Another example is machining with today’s high-tech carbide insert milling cutters. They are designed to cut very freely (don’t require much horsepower for high volume removal rates). The goal for these cutters is to cut at an optimum chip thickness. But there is a point where the chip thickness becomes too great, causing the cutting edge to breakdown pre-maturely. This ultimately leads to early tool failure. Spindle load is a poor indicator for the maximum feed rate to use, since the increased load on the spindle is negligible – even if the feed rate is too high. By the time the AC adjusts the feed rate, it’s too late.
The bottom line is that AC technology is limited to adjustments based on when the spindle load crosses a pre-set threshold. It has no ‘knowledge’ of what the actual cutting conditions really are during the machining process, so it cannot accurately determine the ideal feed rate for every cut (Figure 2).
OptiPath, on the other hand, automatically adjusts feed rates based on the specific cutting conditions for each segment of the tool path. It is the only product available that optimizes feed rates based on solids verification technology. Rather than react to feedback from the spindle drive motor, OptiPath assigns the best feed rate based on the current cutting conditions (volume of material being removed, depth, width, and angle of cut).
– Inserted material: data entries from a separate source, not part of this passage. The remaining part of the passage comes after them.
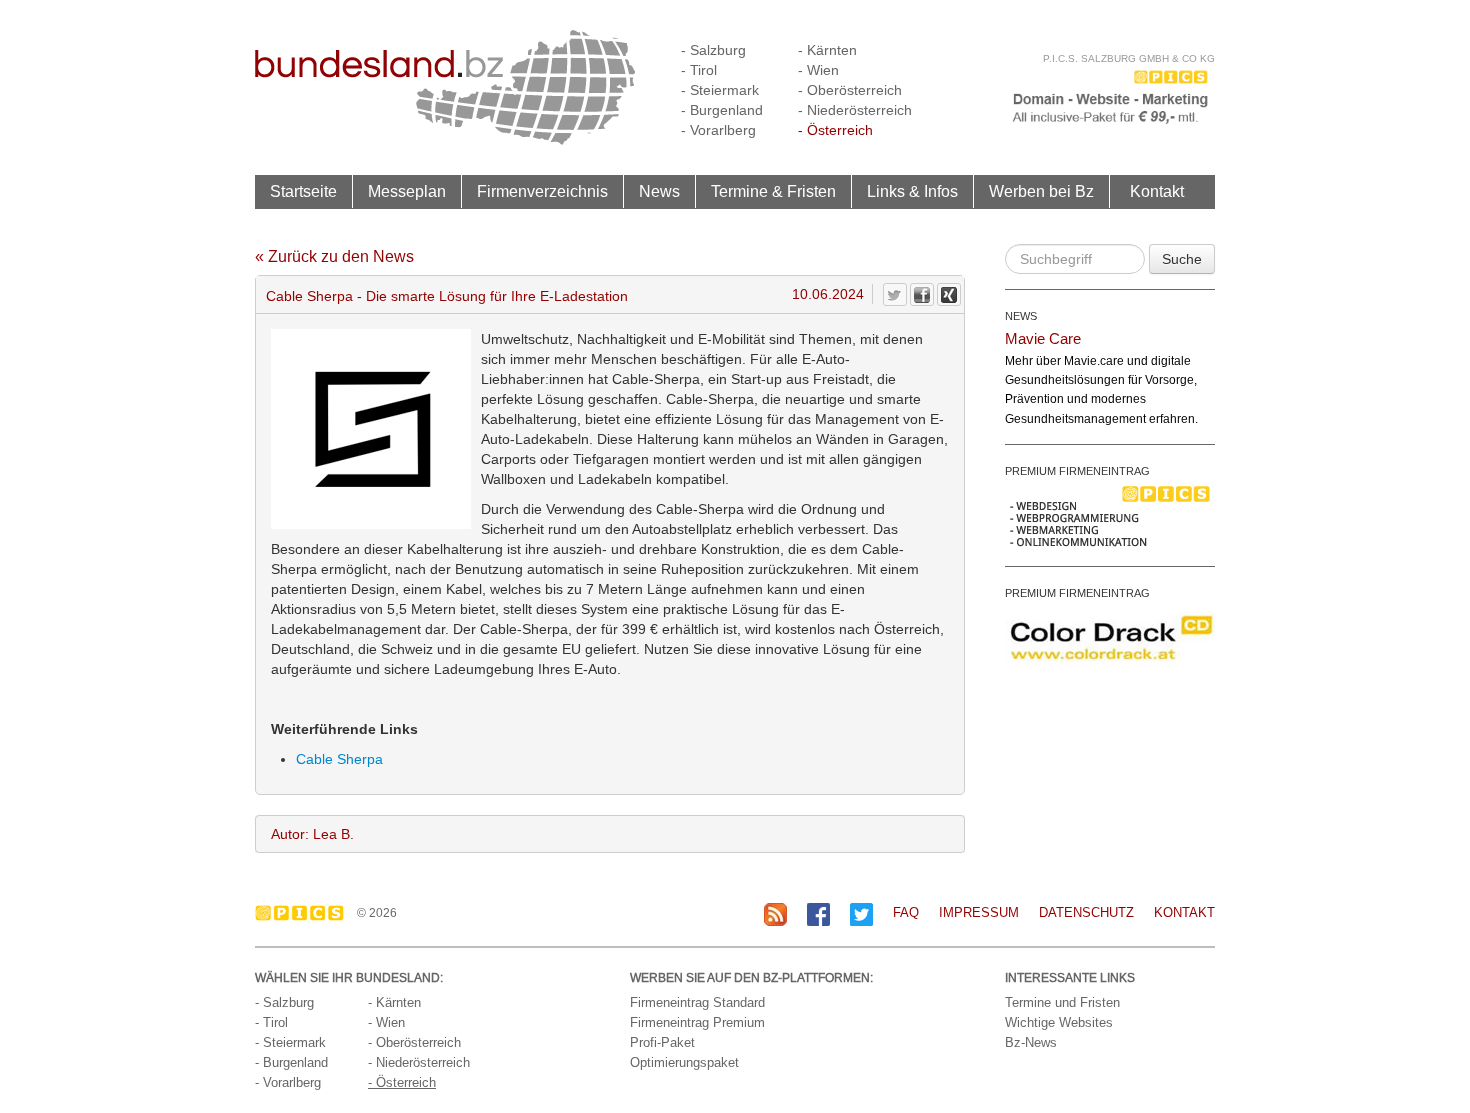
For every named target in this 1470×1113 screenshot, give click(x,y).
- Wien (818, 70)
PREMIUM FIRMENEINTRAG (1077, 471)
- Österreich (835, 130)
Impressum (979, 912)
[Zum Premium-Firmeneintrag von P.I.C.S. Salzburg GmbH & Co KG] (1110, 515)
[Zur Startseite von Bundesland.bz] (445, 86)
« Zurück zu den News (334, 256)
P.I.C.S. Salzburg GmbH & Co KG (1129, 58)
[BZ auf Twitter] (861, 913)
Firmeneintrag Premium (697, 1022)
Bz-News (1031, 1042)
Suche (1182, 259)
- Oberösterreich (850, 90)
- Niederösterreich (855, 110)
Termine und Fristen (1062, 1002)
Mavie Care (1043, 338)
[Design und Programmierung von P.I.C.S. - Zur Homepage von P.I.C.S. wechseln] (304, 913)
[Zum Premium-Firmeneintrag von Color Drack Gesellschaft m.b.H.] (1110, 637)
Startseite (303, 191)
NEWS (1021, 316)
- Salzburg (713, 50)
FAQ (906, 912)
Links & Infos (912, 191)
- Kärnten (827, 50)
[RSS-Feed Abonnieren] (775, 913)
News (659, 191)
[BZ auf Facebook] (818, 913)
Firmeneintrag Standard (697, 1002)
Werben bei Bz (1041, 191)
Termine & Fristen (773, 191)
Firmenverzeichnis (542, 191)
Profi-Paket (662, 1042)
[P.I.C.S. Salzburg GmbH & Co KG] (1110, 95)
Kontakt (1157, 191)
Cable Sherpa (339, 759)
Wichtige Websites (1059, 1022)
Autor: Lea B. (312, 834)
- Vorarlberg (718, 130)
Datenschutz (1086, 912)
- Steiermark (720, 90)
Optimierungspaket (684, 1062)
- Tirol (699, 70)
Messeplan (407, 191)
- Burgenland (722, 110)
Instead of striving for constant spindle load, OptiPath maintains a constant cutter load. In the ramping example, maintaining a constant cutter load produces safer feed rates. For high-tech milling cutters, maintaining a constant cutter load prolongs tool life. Sometimes it is desirable to maintain a constant chip thickness while cutting – a simple task for OptiPath, but something AC cannot do.
OptiPath is also a more cost effective method of feed rate optimization. A small number of software licenses can provide optimization capability for dozens of CNC machines – of all types, driven by all kinds of controls. An AC is limited to a single machine.